Training peaks: ENTIRELY RED. I'm an always-green girl...so...this is unprecedented.
[insert mental breakdown here]
Mentally, it's been hard. On a normal block, I am clocking 15 to 20 hours of training a week...that's a part-time job. One which I love. Take that away, take my friends away, add in a boatload of work, tight deadlines, no sick days, and add in this nasty virus...enter my personal hell.
Welcome to 28???
It started out great. July 7, a Friday. I took the day off. But not from training, of course. It started out with a great 5am swim with my friends, a massage, a day on the lake, followed by a fantastic dinner with my closest friends...and then two back-to-back century rides over the weekend (a first for me!). What more could I ask for?
A total system shutdown...apparently. I've been going mach 10 for so long...living on little sleep, shuffling from work, to training, to social outings...it was bound to happen.
And it was long overdue. The last time I was sick...probably over two years ago. Crazy.
Instead of getting angry for being sick during this most inopportune of times, I am grateful. Because look at how healthy I've been the past few years. And how I get to get up every morning and go train for this crazy amazing sport that I love, with a bunch of other crazy amazing athletes that I love. I am so incredibly lucky that I get to do this. That I can even walk. That I don't have any chronic issues. That I'm living a life a lot of people don't get to.
This sense of clarity has come in part from this month's Vital Signs episode that I produced (airing Wednesday! look out for a link). This month's show is about the microbiome -- the 100 trillion bacteria that live in and on you...and how everything from diet to exercise to sleep impacts it -- and then it turn, how your these little guys impacts your health. Scientists are currently "mapping" the human microbiome in hopes that one day we'll be able to change our microbiome to optimize our health, and potentially cure diseases. Fascinating stuff.
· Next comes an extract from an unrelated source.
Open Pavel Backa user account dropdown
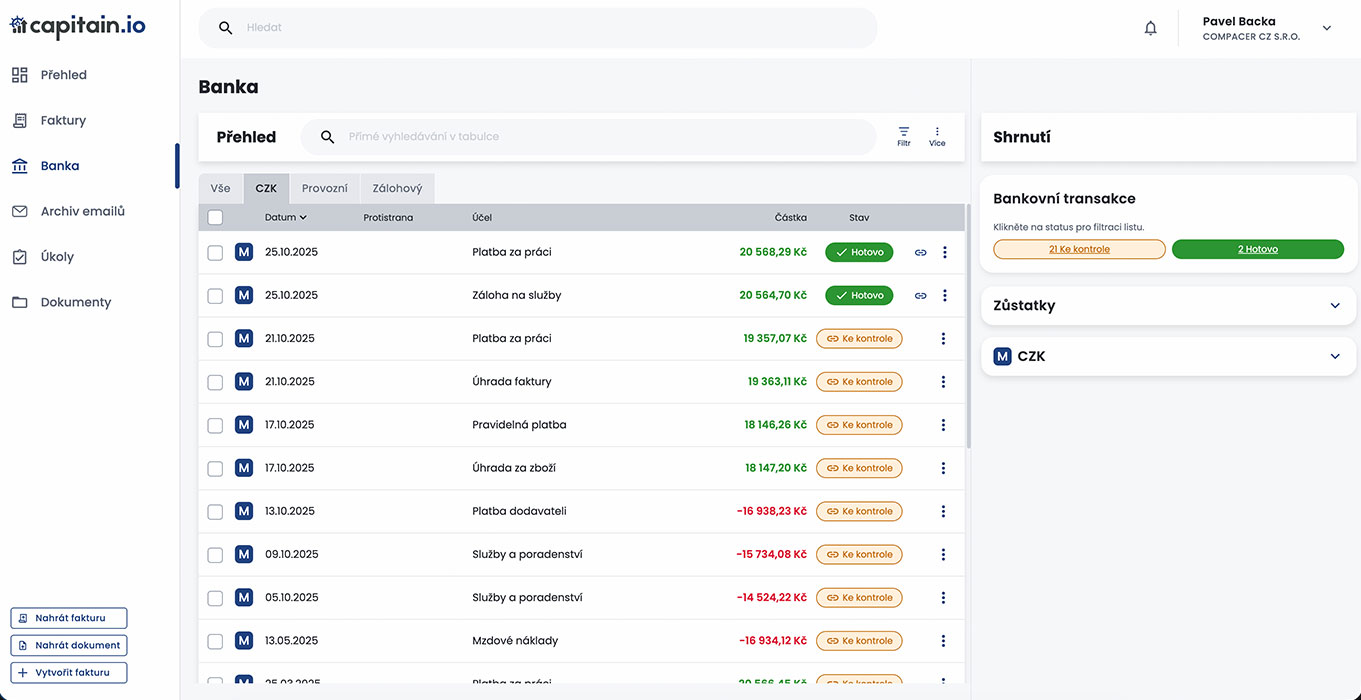Screen dimensions: 1361x700 pos(1327,28)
But what happens when your gut doesn't function properly? I profiled a patient with Crohn's disease -- a debilitating, embarrassing chronic illness that results in bouts of really bad diarrhea. I have a really soft spot in my heart for this disease, knowing people who suffer with it. In fact, my first half Ironman, I raced on behalf of this illness... raising over 3k for CCFA (the Crohn's and Colitis Foundation).
The guy I featured in the episode -- Joe -- I had actually met at my first half IM in Chattanooga. I had no idea he had Crohn's back then. I just thought he worked for the organization. Low and behold, I send an e-mail to the CCFA Georgia chapter, asking for a patient to profile. And as luck would have it, they gave me Joe -- the national manager for Team Challenge (CCFA's endurance branch to fight for a cure), the same team that I raced under a few years ago.
It was uplifting hearing his story...from how awful it can be, to how it's changed his life -- in a good way. Before joining Team Challenge as a participant, he rarely spoke about his disease and lived in fear. Team Challenge gave him an outlet to meet others with his illness, and do what he loved doing -- run. It's incredible how the endurance community is so encouraging and welcoming. It's really unlike anything else in the world.
He's done over 50 half marathons and counting. This disease has not stopped him...he's so strong, passionate, and truly the definition of tough. If Joe can run through Crohn's, I can get through anything. A ten day cold? That's nothing. There are seriously no limits on life. Besides, you know, the laws and such ;).
So while I can't train at the moment -- I'm super glad I can at least write. My only other outlet.
TL;DR: Suck it up, it'll be over soon enough; be grateful for your health and all that you can accomplish.